SHIP WINE DIRECT TO YOUR DOORSTEP
Jan and Michael Gibson are wine lovers who don’t go to wine stores. Instead, they go directly to the wineries and have the wines shipped to their home in Rockville, Maryland. They are part of the small but rapidly growing “direct to consumer” sales channel that is chipping away at the traditional post-Prohibition distribution system.
“We travel to California at least once a year to visit wineries,” Jan said. They favor small wineries that sell most or all their production at the tasting room or through their wine clubs, and the couple looks for organic and biodynamic producers. “We have not found a good variety or quality of organic wines available in Maryland,” she said. The Gibsons also visit wineries when they travel in New Mexico or Virginia, but their favorites are from Mendocino and Sonoma counties.
“It’s fun to have a relationship with the producers, and it’s fun to make new discoveries,” she said.
More than 5 million cases of wine were shipped by U.S. wineries directly to consumers last year, up 17 percent over 2015, according to an annual study published by Wines & Vines magazine and Ship Compliant, a company that helps wineries navigate the labyrinth of state laws and regulations governing direct shipments. Those shipments totaled $2.3 billion in value, with the average price per bottle at $38.69. And they accounted for 8.6 percent of domestic wine sales by value, not including restaurants. (While Americans purchased $26.9 billion in domestic wines last year, the average price per bottle for all sales was $9.29.)
The direct-sales channel has increased 75 percent in value and 70 percent in volume since 2011, according to the report. And that probably underestimates the amount of wine delivered each year by FedEx and UPS, be-
cause it does not include online sales by retailers, who sell imported wines as well as domestic. The growth began after a 2004 Supreme Court ruling gave states flexibility to allow direct shipments outside the traditional three-tier distribution system of producer-wholesaler-retailer. At that time, 12 states allowed some form of direct shipping; today, only six prohibit it.
Certainly, the Internet and the ease of online ordering helps drive the growth of the direct-sales channel. Another major factor is the consolidation over the past decade of wholesalers, giving a handful of companies a stranglehold on the distribution channels to retail shelves.

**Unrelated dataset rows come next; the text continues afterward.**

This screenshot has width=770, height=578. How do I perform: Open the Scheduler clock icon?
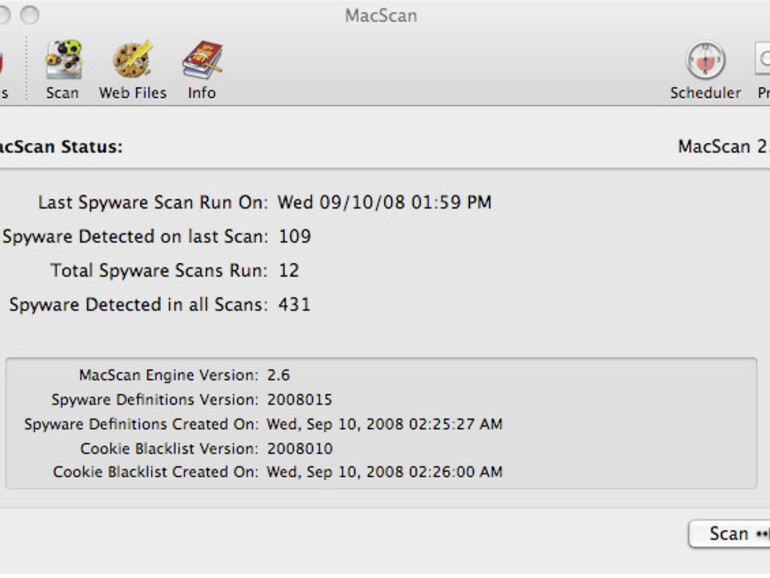coord(705,61)
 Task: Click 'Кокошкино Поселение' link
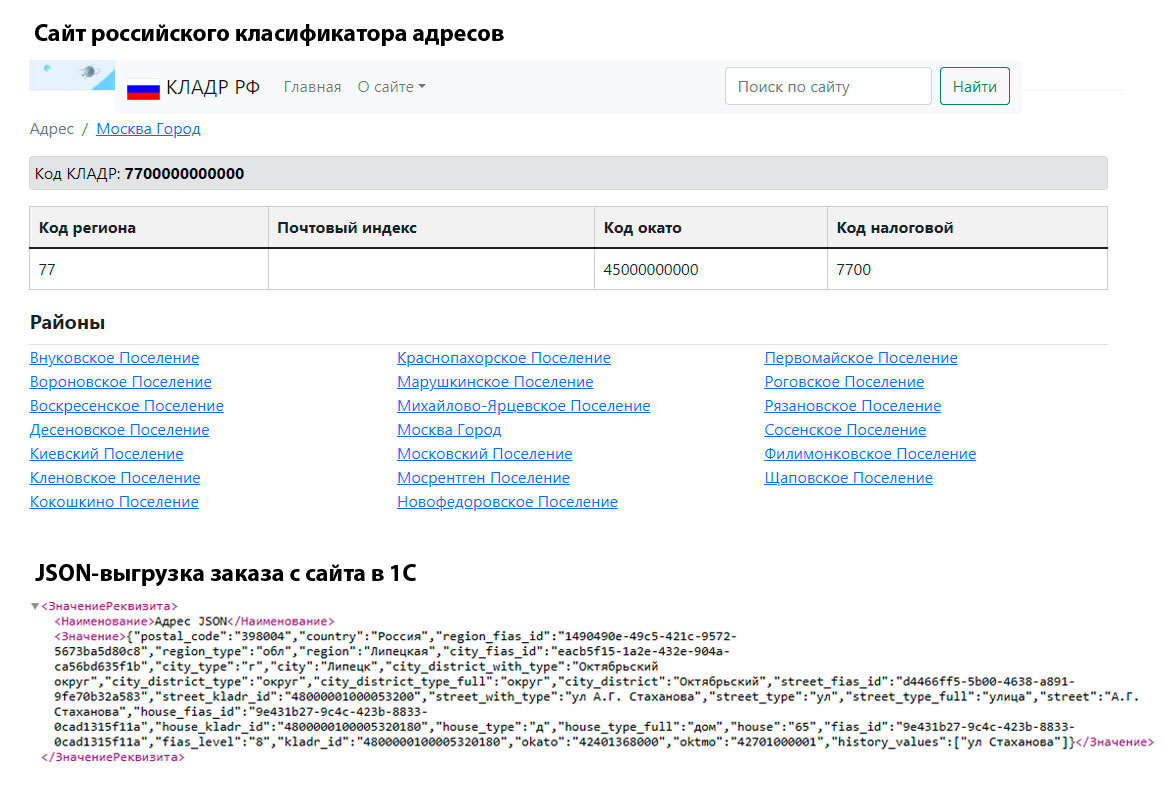(114, 502)
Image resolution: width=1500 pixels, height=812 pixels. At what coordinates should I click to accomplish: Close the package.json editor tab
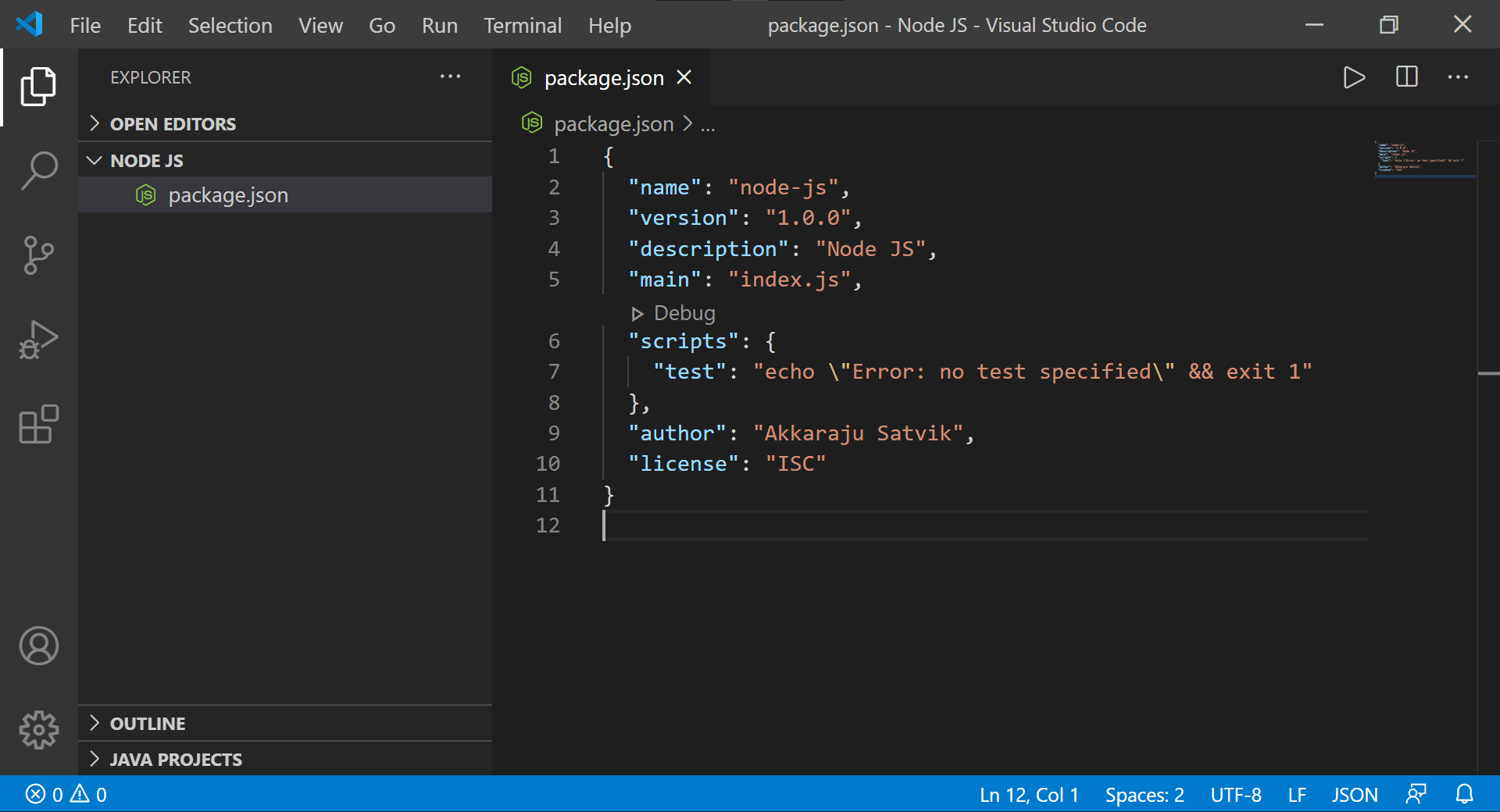(x=684, y=77)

That consolidation led Cameron Hughes to abandon traditional distribution altogether. Hughes works as a negociant, buying surplus wines from top wineries and marketing them under his own label. He started selling exclusively at Costco stores, then worked through a network of distributors, earning a reputation for high-quality wines that taste more expensive than they cost. But Hughes found it harder to garner the attention of distributors, who have many wines to sell with bigger profit margins, when he wanted to pay attention to consumers.
“With wholesale consolidation, you have five privately held organizations controlling 60-70 percent of wine and spirits sales,” Hughes said. “We decided we needed to control the interaction with our end customers.” As of last year, Hughes wines are available exclusively online.
Six boutique wineries in Oregon’s Willamette Valley have formed a new consortium called Hidden Cellars to exploit the direct-sales channel and tourist trade. They refer tasting room visitors to their partner wineries and rely on wine club and visitor sales rather than distribution. And there’s a desire to stay small.
“A lot of our customers used to go to Napa Valley, but they don’t like the circus atmosphere,” said Scott Flora, founder of Native Flora winery in the Dundee Hills area of Willamette Valley. The other wineries in Hidden Cellars are Anderson Family Vineyard, Beckham Estate Vineyard, Dukes Family Vineyards, Prive Vineyard and Redman Vineyard & Winery.
Wineries that sell mostly through wine clubs rely on word of mouth to build their markets. Flora said his winery has built a small group of loyal customers in the Washington area, and he comes here a few times a year to hold tastings and present his wines to customers and their friends.
The growth of the direct-sales channel might help fill a gap in the market not served by traditional distribution, as smaller wineries can build markets for themselves and consumers can seek them out. But the Ship Compliant report also holds clues that direct sales may indeed be cutting into the threetier distribution system.
Remember that $9.29 average price per bottle sold in the United States? The report noted wineries producing more than 500,000 cases a year — and there are only 60 or so — increased their direct sales last year by 183 percent over 2015, with the average bottle price at $16. That tells me consumers are going online to order not just expensive boutique wines, but also their everyday inexpensive bottles, such as Kendall-Jackson chardonnay ($14 on Wine. com) and Barefoot Cellars merlot ($13 on Amazon).
As we become even more accustomed to shopping online, direct wine sales should continue to account for more of our wine purchases. And that growth will transform the market for wine.